人形とままごと遊びをしている子どもを見てみましょう。

 お母さん人形をもって、「あなた、会社に遅れますよ」と言いながら、お父さん人形を起こしているとしましょう。

 このとき、子どもは「会社」という言葉の意味は知らないのです。ただ、「言葉」として知っているだけです。

 しかし、この遊びの中で、「会社」はお父さんを起こすものだということを自分の行動として「意味」づけます。

 こうして、「外言」から「内言」を獲得します。

 そして、この「内言」を使うことで、抽象的思考や反省、推論、判断ができるようになります

 思考できるようになります。

 この過渡期が「自己中心的言葉」の時期だというのです。

 ヴィゴツキーの「自己中心的言葉」、「内言」についての考えは、現在でも認められています。

 これが1920年代の話です。

コラム

 1896年に生まれたヴィゴツキーは早熟の天才で、旧ソビエト連邦でモスクワ大学の法科とシャニャフスキー人民大学の哲学科の2つを同時に、1917年に21歳で卒業しました。

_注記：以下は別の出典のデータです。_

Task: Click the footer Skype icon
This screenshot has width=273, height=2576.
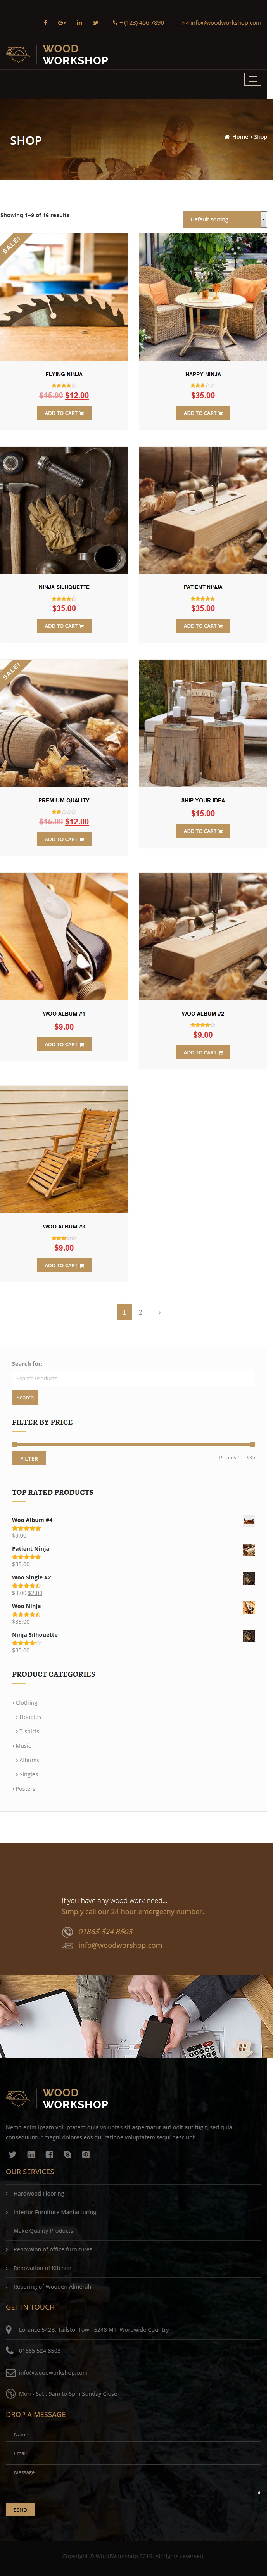Action: (x=67, y=2154)
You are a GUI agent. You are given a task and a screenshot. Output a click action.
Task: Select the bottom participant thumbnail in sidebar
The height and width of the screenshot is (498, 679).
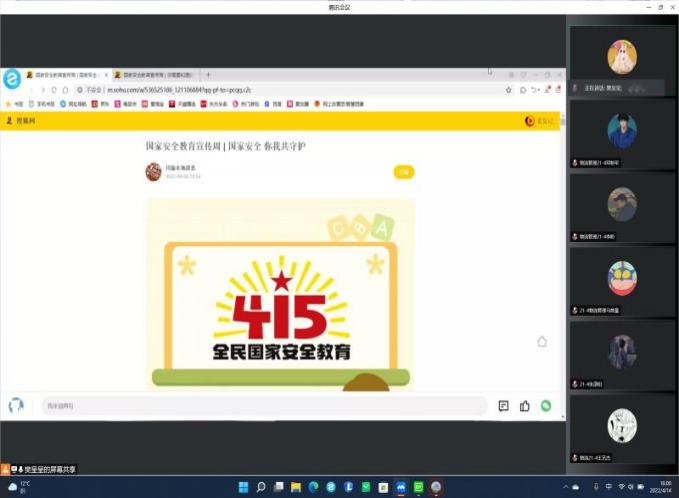622,428
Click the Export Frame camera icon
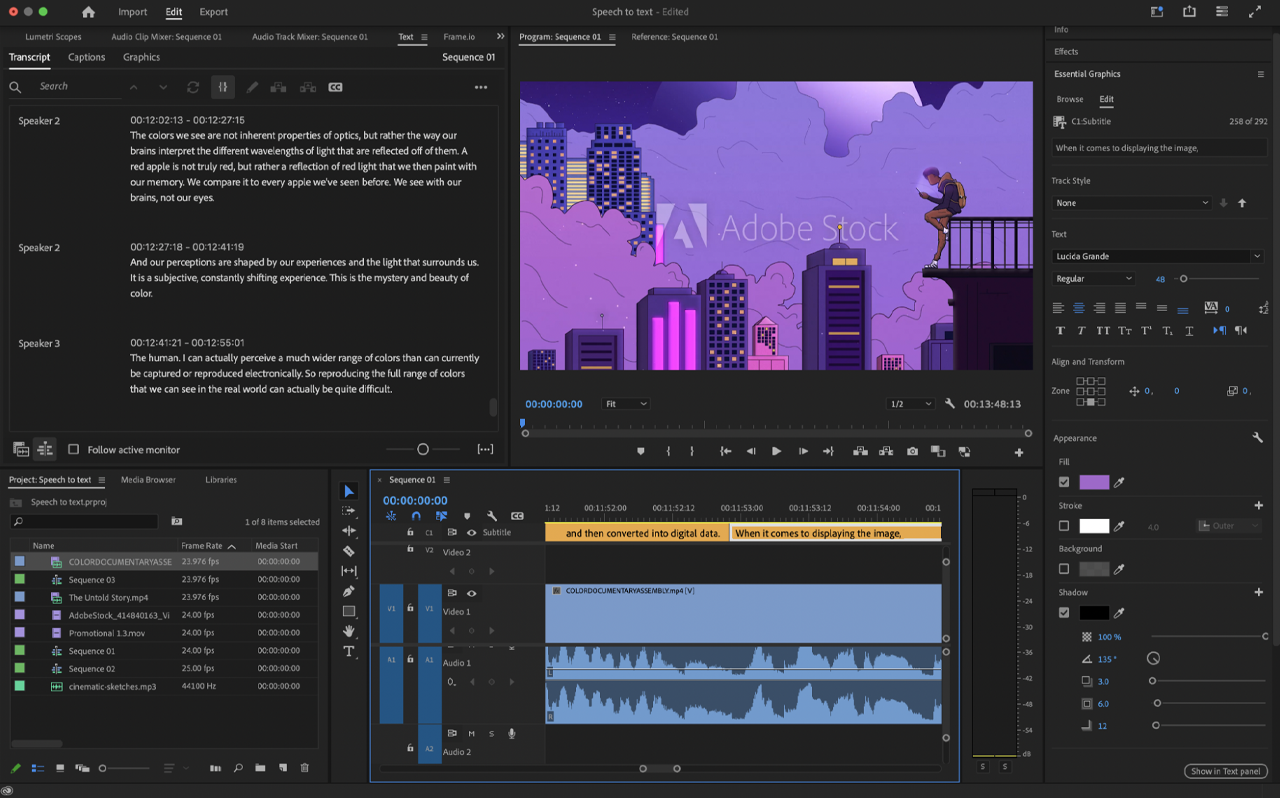 [x=912, y=452]
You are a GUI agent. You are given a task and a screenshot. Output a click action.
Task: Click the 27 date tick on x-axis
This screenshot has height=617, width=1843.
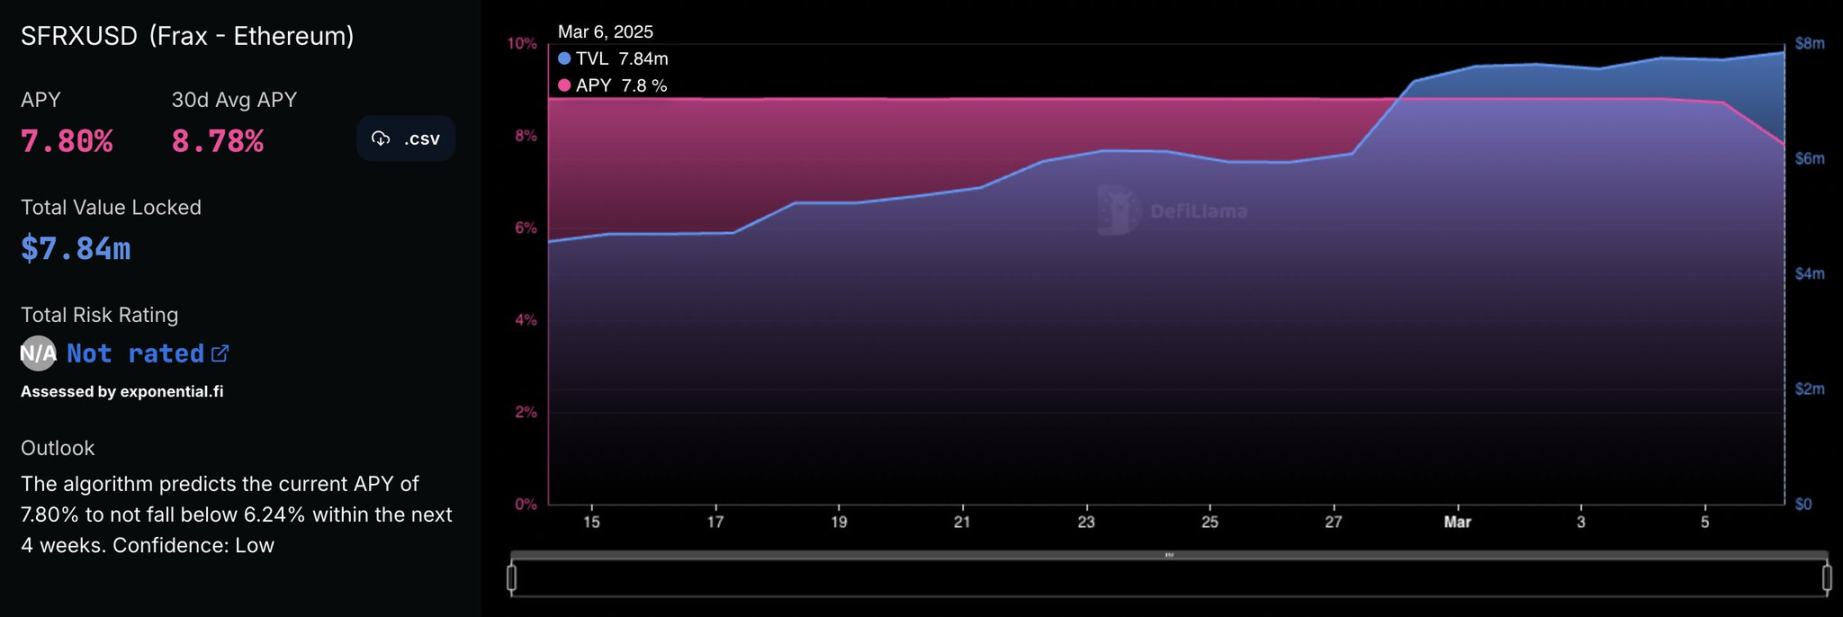pyautogui.click(x=1333, y=522)
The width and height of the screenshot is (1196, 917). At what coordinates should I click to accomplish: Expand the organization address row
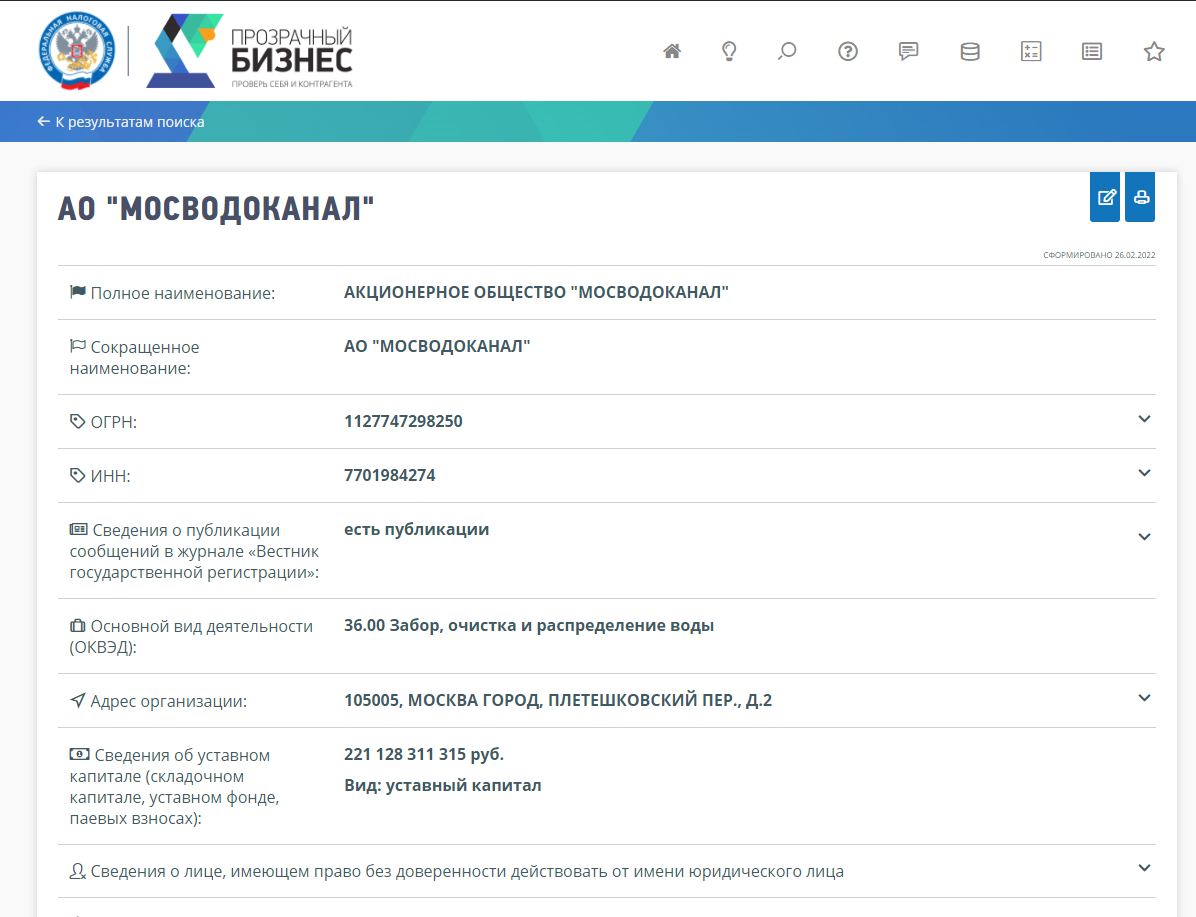pos(1145,698)
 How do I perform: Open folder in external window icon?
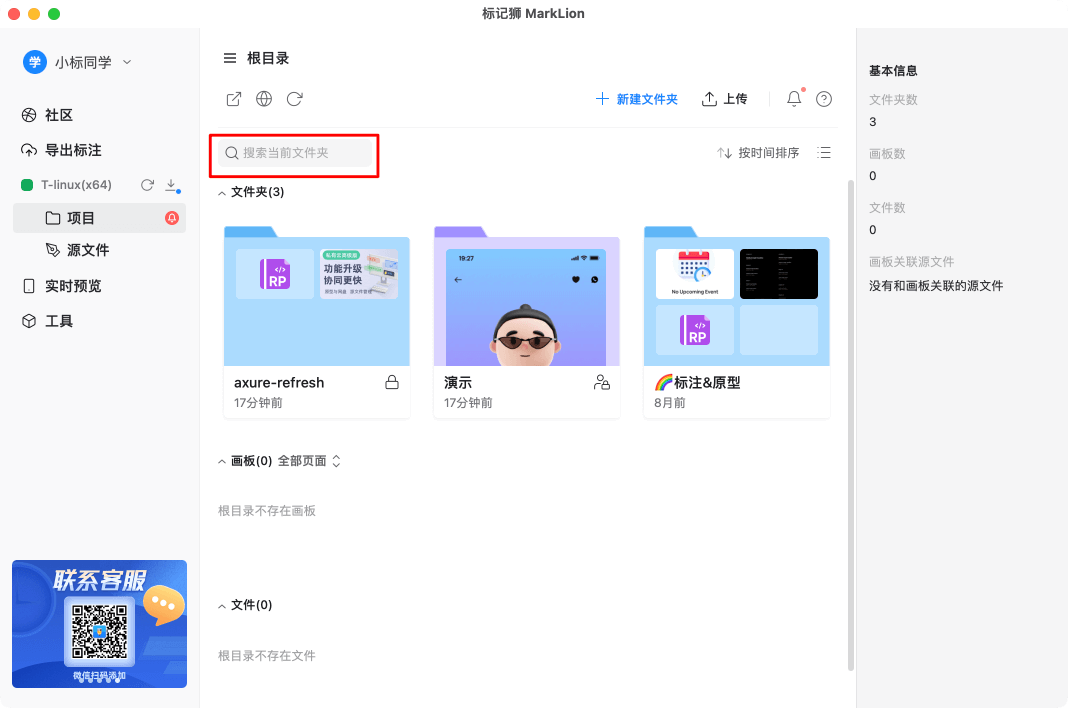[x=233, y=99]
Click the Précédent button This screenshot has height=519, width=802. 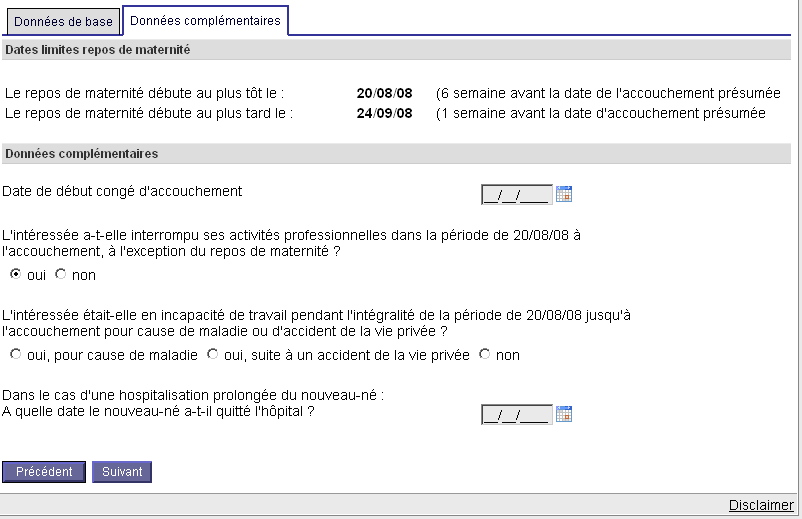[44, 471]
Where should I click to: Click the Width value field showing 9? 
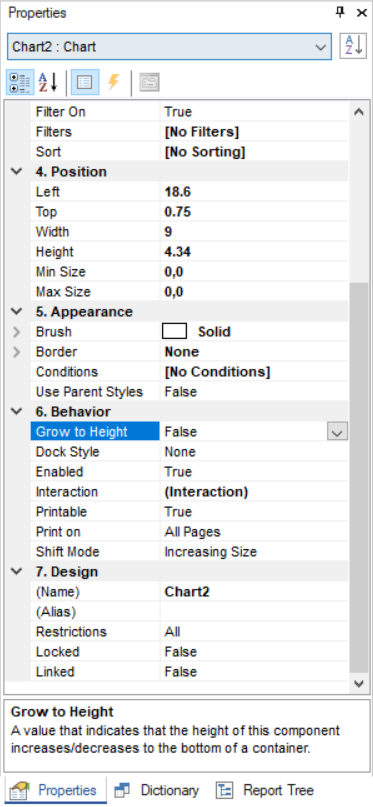coord(254,232)
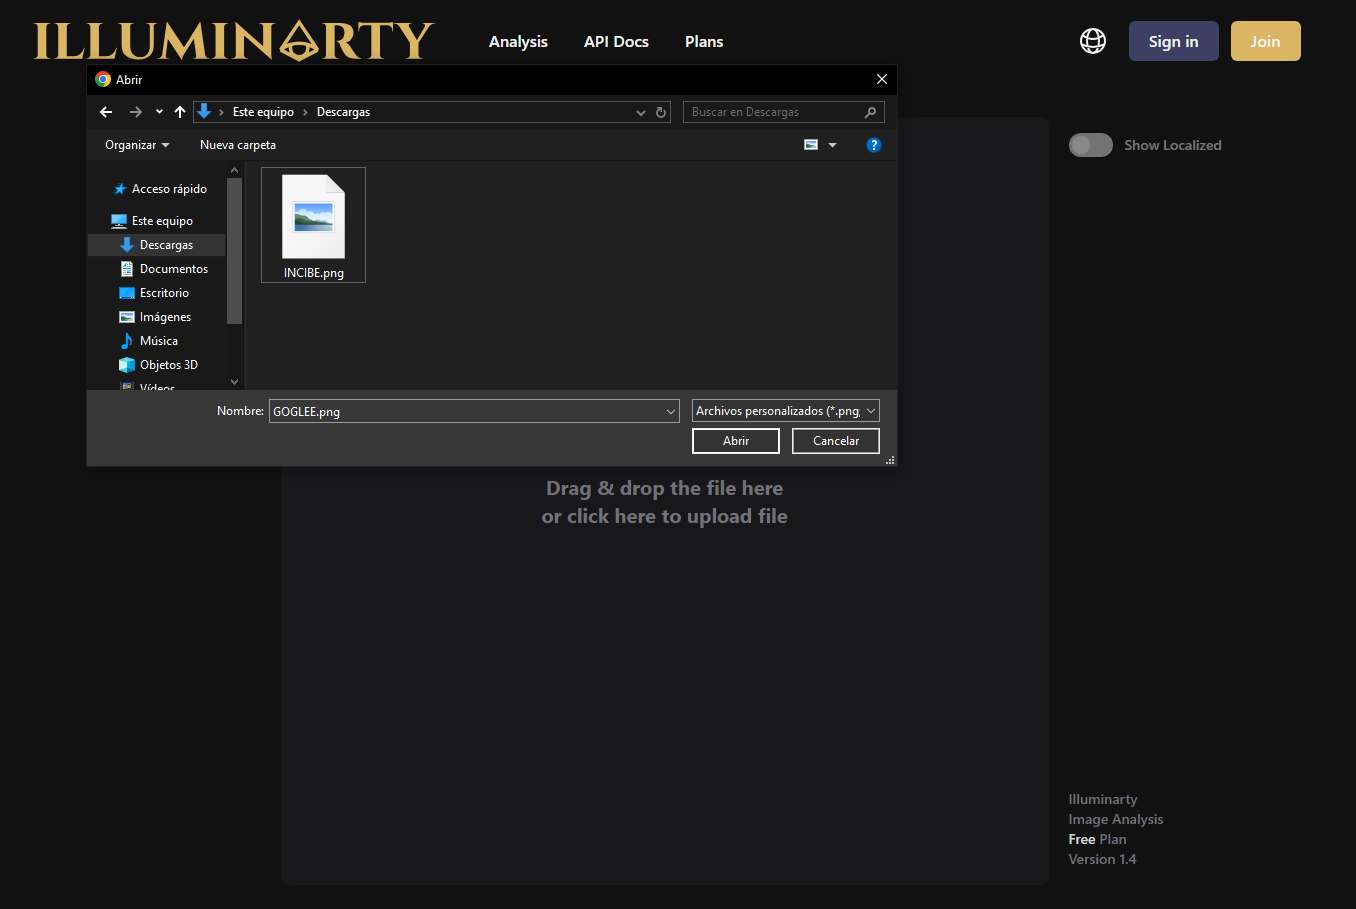The width and height of the screenshot is (1356, 909).
Task: Open the file dialog help icon
Action: 873,145
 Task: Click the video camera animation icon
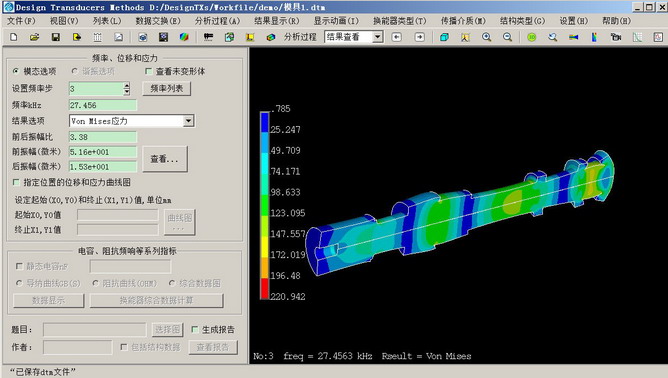click(616, 38)
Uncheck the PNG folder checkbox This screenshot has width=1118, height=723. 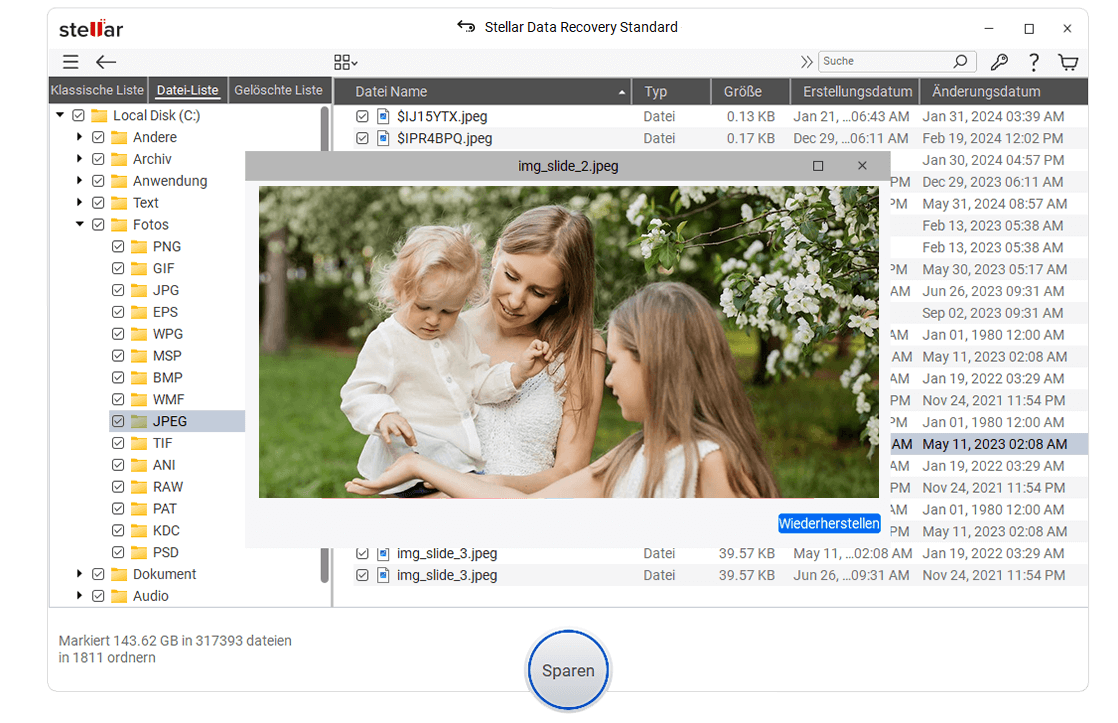point(117,246)
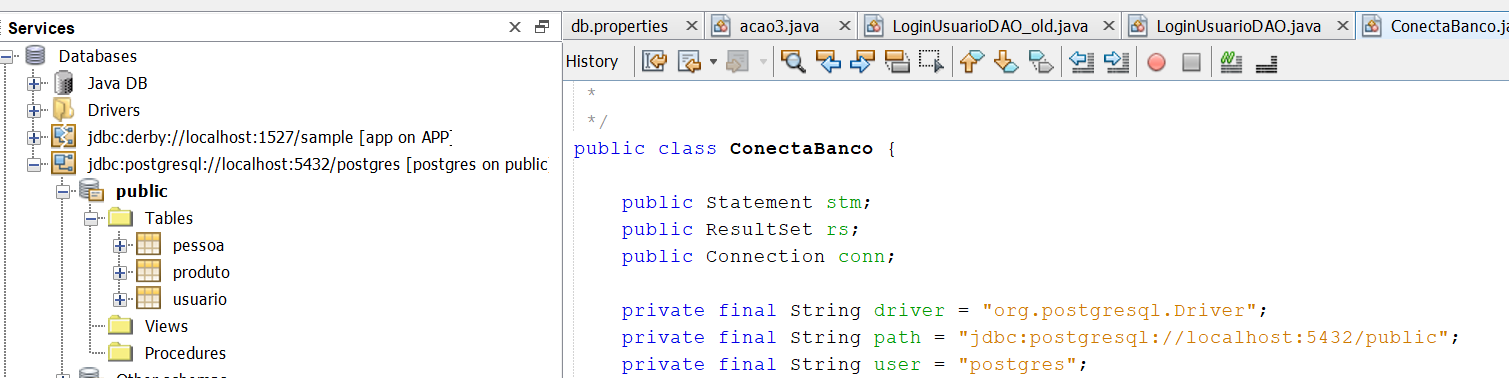Toggle Rectangular Selection mode
1509x378 pixels.
pyautogui.click(x=931, y=62)

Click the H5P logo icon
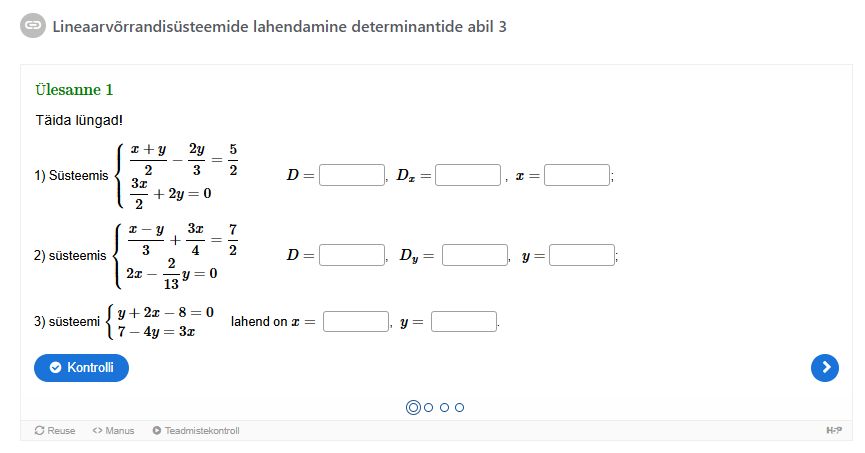coord(832,431)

 大学卒業後、中学校、師範学校、演劇学校で教師をした後、1924年、本格的に心理学の研究に入りました。

 1925年、29歳で論文を完成させ学位を取ると、ソビエトの心理学界にデビューし、たちまち重鎮になりました。

 その後、心理学の教授をしながら、医学部の学生になり、研究を推し進めました。

 政府からも重要視されました。

 ところが、ヴィゴツキーの作った知能テストを受けてスターリンの息子がノータリンと判定されてしまいました(という噂)。

 その後、ソビエト政府から冷遇され、37歳で夭折しました。うーん、残念。

 ヴィゴツキーは、子どもの学習環境となる周囲の友人、家族、環境の中で、周囲から刺激を受けて発達する部分を「発達の最近接領域」と呼びました。

 もともと年齢的に到達できない学習領域があります。クラスの中でも、すぐ理解することほかの子どもや先生に手伝ってもらって理解できる子がいます。

 自分一人では学習を完成させられないが、他の人の手助けがあれば、学習できる領域が「発達の最近接領域」です。

 ヴィゴツキーによれば、「学習とは発達の最近接領域との相互作用により、子どもの内部の構成が変化し、環境に適応し能力を拡張すること」になります。

 ピアジェの教育理論は生物としての個人の範囲の学習を考える構成主義でした。

 ヴィゴツキーは、学習を社会という「全体」の中で起こる構成の変化ととらえました。

 ヴィゴツキーの最近接領域という考え方は、社会構成主義に発展しました。